Para los que trabajan en la sede de Coca-Cola, en Atlanta, Estados Unidos, Don Keough, un ex presidente y gerente de Operaciones que se retiró en 1993, nunca dejó la compañía. Su presencia en las elegantes suites ejecutivas de la compañía era perfectamente explicable, dado su rol de asesor de Douglas Daft, presidente del directorio y CEO de la compañía. Pero lo que resulta más inusual es hasta qué punto Keough ha estado profundamente involucrado en los asuntos de Coca-Cola en los últimos cinco años, pese a que, por su posición, no debía rendir cuentas en ningún momento ante los accionistas.
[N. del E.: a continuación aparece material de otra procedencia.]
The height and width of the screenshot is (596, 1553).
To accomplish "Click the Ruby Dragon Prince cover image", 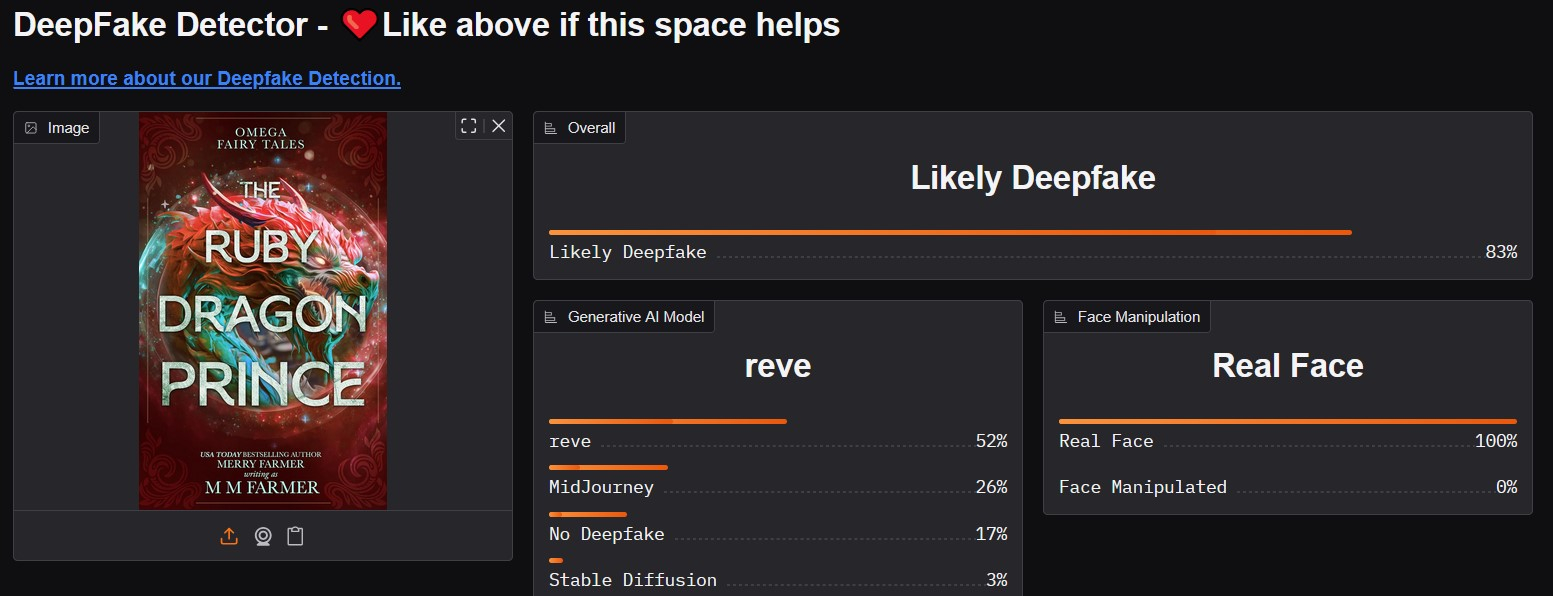I will [263, 310].
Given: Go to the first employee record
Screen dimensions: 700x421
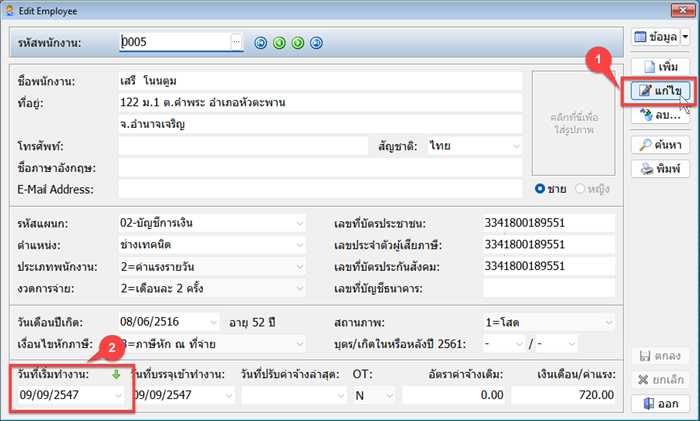Looking at the screenshot, I should [x=261, y=42].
Lejos de tener un simple papel de asesor, Keough participó en la gestión de la empresa a todo nivel. Gente cercana a Coca-Cola ha dicho que almorzaba con analistas de Wall Street; ayudó a montar la operación de compra de Quaker, en 2000, y supervisó la campaña de marketing Real, creada por Steven Heyer, presidente y gerente de operaciones.
Cuando contrataron a Heyer, en 2001, lo enviaron a hablar con Keough del puesto y de la compañía. Y cuando en 1999 la compañía tuvo problemas por un alerta de contaminación de productos en Bélgica y por un juicio por discriminación racial en Atlanta, fue Keough quien urgió al directorio a despedir al CEO Douglas Ivester.
“Keough se ha mantenido activo en la compañía y esta actividad aumentó con los años , dijo una persona familiarizada con la situación. En realidad, cuando la semana pasada se anunció que el ex ejecutivo de 76 años volvía al directorio de Coca-Cola, la información no hizo más que formalizar un puesto que ocupaba, de hecho, a través de sus estrechos lazos con dos de los más poderosos miembros del directorio de la empresa: Warren Buffett y Herbert Allen.
Ex ejecutivos de Coca-Cola han dicho que el nombramiento es un reconocimiento del poder que siguió detentando desde que dejó la compañía, pero otros piensan que es una forma de hacerlo más responsable ante los accionistas.
Los observadores esperan que Keough tome un papel activo en la búsqueda de un nuevo CEO, ya que Daft anunció que se retira a fin de año. Fuentes cercanas a la situación dijeron que Daft estaba cansado de la interferencia de Keough, que siempre le impidió ejercer plenamente su autoridad.